Level II - Students have some understanding of photography principles and may have taken a class or two. Level II students are somewhat familiar with their gear and try to use manual camera settings when they can. As a result, they have gotten lucky from time to time by creating great photographs that were the result of "happy accidents". Although their pictures are applauded by friends and family, they are still at the beginning of learning their craft and their images may have technical issues. Additionally, they can be so caught up with using the right settings they may forget to focus on the artistic side of photography such as composition and lighting.
Level III - Students have a solid understanding of photography principles, thanks to some formal training, and are completely comfortable using their camera in Manual Mode. Level III students have overcome most technical issues relating to exposure and sharpness and are starting to play with interesting lighting and compositions.
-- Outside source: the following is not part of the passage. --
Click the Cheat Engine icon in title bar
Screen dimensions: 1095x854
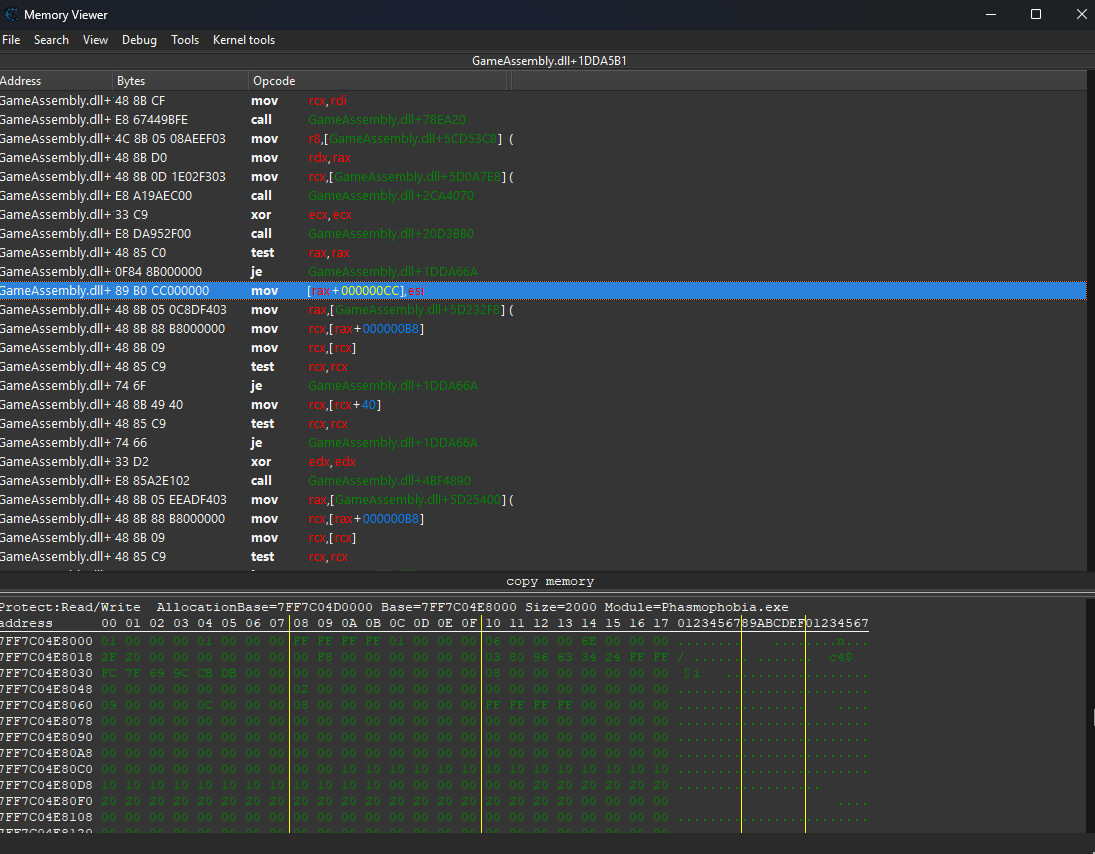click(12, 15)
Most of their photos look better than the average persons and are starting to be thought of as a photographer by friends and family. Level III students may be starting to think about doing some low-end paying photography work or upgrading their gear to full frame sensors and pro lenses.
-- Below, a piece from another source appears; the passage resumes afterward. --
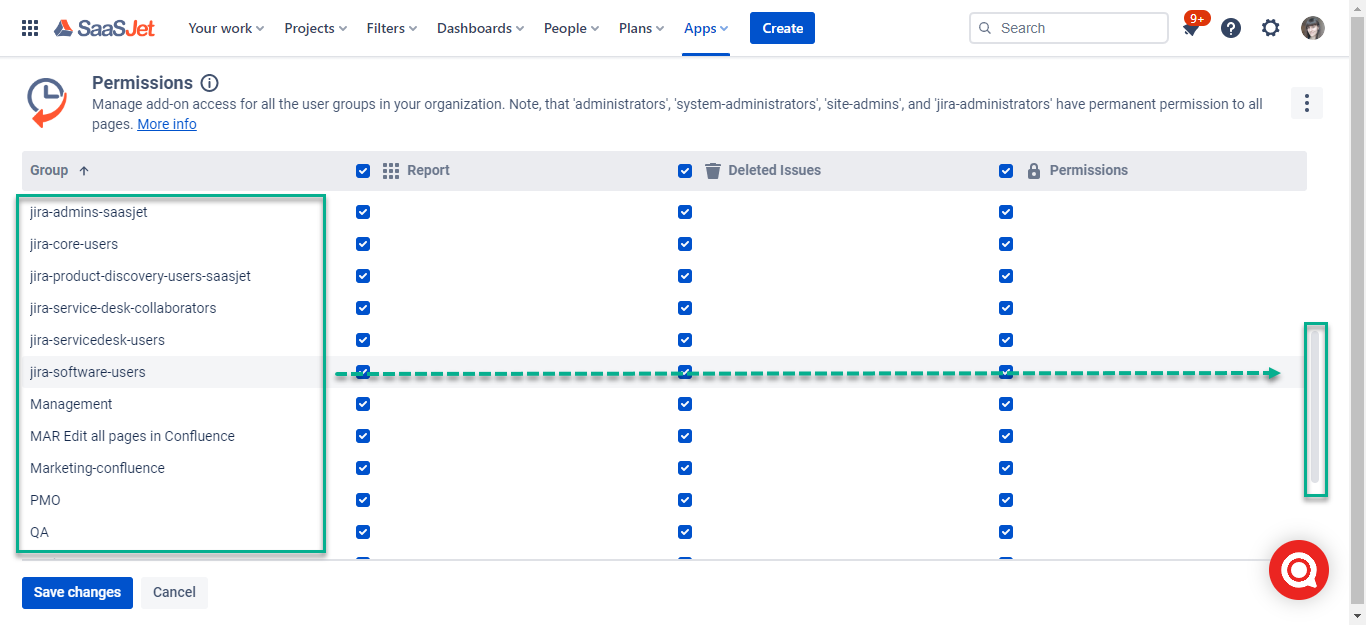
Task: Click the SaaSJet logo
Action: point(105,28)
Level IV - Students have significant experience making, capturing, and processing images that more often then not exhibit a complete understanding of photography principles and creative artistic qualities. Level IV students no longer worry about camera settings, they just happen automatically in their head, and all of their photos are sharp and well exposed. In addition, Level IV student photos exhibit consistently decent lighting and composition and a few of their very best photos exhibit these qualities that can be described as dynamic, beautiful, and awesome. They are not afraid to try unusual or extreme techniques but sometimes use them as a crutch to give their photos that "wow" factor. Level IV students are regarded as "really serious about photography" and may have considered going pro.
Level V - Students have advanced skills and knowledge of photography. Their work is consistently at a professional level with no image quality issues and technicals are spot on. Level V student photo compositions have a maturity about them with a clear style and creativity. A Level V student is capable of shooting in almost any lightning condition and bringing back great photos that are interesting and well exposed. Level V students may or may not be working professional photographers but based on their level of work certainly are capable of being a pro.